**PROBLEM REQUIREMENTS**
Update the records from the line with "Click the notification bell icon" to the line with "click(x=1216, y=167)" by changing "triangle" to "caret", leaving everything else unchanged. Return only those lines.
··· TASK MATERIAL ···
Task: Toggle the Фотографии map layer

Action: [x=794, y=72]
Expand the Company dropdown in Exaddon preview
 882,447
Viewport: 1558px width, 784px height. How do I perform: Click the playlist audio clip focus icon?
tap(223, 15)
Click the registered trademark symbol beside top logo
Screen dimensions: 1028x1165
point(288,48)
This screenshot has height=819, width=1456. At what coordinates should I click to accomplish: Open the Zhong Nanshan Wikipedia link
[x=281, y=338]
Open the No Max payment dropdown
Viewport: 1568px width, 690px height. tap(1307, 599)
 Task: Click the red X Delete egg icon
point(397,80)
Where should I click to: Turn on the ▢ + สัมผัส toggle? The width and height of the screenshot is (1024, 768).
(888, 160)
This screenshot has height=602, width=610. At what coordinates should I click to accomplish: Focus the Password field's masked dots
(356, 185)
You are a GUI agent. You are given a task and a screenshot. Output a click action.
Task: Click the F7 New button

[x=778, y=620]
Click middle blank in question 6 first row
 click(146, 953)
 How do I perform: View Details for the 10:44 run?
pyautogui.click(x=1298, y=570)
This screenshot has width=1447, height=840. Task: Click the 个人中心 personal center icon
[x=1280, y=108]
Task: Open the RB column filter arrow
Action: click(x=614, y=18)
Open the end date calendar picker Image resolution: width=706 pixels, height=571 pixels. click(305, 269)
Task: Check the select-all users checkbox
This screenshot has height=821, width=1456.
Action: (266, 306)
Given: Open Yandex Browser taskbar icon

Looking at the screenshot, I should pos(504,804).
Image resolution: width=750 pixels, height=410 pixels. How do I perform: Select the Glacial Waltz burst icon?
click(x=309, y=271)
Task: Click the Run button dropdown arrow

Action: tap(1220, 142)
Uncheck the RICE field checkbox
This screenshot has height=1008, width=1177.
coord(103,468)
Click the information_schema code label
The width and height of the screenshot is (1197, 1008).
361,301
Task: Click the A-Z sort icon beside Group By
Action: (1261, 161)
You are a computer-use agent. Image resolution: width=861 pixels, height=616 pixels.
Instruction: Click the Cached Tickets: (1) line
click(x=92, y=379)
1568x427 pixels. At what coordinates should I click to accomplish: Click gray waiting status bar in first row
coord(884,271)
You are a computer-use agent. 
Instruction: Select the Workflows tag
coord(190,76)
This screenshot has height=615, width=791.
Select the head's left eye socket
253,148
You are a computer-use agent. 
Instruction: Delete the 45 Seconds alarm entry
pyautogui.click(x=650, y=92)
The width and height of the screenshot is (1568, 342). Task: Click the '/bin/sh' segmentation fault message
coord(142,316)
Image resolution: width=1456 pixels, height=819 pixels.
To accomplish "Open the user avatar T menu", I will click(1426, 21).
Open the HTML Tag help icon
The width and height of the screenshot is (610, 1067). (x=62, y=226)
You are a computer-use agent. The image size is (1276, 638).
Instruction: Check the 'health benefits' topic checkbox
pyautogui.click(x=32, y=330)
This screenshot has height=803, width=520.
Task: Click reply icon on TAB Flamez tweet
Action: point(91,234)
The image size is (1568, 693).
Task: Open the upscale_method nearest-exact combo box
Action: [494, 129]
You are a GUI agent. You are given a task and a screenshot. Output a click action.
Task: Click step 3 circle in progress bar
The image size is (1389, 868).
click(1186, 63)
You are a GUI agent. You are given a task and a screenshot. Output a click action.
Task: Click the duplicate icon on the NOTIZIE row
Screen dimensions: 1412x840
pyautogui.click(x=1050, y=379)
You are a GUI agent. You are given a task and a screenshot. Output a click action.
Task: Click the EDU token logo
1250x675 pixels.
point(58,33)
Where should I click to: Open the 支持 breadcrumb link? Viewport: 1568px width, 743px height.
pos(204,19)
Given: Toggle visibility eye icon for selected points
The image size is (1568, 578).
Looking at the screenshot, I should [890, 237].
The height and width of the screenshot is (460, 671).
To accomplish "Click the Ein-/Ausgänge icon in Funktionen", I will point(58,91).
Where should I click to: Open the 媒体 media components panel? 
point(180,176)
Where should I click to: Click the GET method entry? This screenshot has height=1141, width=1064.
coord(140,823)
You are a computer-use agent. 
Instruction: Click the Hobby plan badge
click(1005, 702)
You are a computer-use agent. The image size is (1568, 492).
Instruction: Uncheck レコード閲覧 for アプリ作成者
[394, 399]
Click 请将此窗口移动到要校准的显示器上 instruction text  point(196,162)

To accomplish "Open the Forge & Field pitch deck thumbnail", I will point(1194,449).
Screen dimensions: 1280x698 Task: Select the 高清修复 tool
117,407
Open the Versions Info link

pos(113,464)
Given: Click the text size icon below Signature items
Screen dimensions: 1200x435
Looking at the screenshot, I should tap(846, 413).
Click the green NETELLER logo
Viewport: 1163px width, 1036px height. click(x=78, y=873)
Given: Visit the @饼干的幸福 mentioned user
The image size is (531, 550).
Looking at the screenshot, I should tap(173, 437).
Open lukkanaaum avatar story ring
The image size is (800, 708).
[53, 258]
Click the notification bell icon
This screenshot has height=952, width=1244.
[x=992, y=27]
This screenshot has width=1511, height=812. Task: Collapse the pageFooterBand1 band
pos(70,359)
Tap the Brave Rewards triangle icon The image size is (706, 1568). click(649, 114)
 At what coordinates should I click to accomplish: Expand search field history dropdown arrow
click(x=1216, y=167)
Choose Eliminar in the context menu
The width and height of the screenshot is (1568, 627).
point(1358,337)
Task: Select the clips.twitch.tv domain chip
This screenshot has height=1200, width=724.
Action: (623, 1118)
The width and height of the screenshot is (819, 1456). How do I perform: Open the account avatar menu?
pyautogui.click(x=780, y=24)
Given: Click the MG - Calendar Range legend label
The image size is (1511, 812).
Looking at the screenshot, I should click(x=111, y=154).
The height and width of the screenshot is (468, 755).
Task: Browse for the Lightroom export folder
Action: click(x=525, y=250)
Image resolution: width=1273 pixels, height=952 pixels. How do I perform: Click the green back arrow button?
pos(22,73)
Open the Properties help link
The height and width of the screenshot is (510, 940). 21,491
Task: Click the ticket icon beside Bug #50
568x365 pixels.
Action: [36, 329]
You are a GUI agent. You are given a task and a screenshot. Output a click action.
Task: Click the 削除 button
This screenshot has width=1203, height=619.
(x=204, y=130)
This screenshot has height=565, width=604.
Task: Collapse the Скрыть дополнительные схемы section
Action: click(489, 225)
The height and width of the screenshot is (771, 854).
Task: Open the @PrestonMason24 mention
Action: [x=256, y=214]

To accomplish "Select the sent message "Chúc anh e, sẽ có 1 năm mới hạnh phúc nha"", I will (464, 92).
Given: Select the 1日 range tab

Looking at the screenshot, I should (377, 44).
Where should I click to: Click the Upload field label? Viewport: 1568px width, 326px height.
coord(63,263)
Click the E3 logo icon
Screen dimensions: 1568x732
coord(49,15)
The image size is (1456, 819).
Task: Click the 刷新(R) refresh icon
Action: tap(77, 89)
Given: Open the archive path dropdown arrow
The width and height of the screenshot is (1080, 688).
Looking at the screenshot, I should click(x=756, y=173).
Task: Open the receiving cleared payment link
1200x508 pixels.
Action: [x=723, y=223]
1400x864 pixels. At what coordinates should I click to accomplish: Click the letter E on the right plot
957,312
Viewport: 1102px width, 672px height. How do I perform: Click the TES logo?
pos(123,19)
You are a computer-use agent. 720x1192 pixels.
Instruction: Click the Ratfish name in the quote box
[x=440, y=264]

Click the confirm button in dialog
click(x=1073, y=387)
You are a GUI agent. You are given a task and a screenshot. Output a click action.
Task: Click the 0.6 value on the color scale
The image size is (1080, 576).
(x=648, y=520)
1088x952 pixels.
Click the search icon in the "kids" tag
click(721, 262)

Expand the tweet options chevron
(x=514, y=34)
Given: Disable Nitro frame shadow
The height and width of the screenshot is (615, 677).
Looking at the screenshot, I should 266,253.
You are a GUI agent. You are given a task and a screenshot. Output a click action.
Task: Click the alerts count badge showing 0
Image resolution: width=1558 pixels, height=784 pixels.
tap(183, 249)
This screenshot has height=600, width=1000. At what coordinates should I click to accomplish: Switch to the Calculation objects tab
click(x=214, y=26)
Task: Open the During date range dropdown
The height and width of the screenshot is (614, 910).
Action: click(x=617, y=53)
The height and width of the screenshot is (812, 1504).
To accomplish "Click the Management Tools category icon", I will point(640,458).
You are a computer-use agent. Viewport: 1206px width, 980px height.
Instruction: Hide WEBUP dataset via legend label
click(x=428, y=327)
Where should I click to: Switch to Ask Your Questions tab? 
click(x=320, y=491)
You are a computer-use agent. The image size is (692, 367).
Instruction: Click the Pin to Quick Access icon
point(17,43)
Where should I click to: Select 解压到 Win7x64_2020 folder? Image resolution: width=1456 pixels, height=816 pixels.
···
**SOLUTION**
Click the notification bell icon
This screenshot has height=952, width=1244.
[x=992, y=27]
This screenshot has width=1511, height=812. Task: Collapse the pageFooterBand1 band
pos(70,359)
Tap the Brave Rewards caret icon The image size is (706, 1568). click(649, 114)
 At what coordinates should I click to accomplish: Expand search field history dropdown arrow
click(x=1216, y=167)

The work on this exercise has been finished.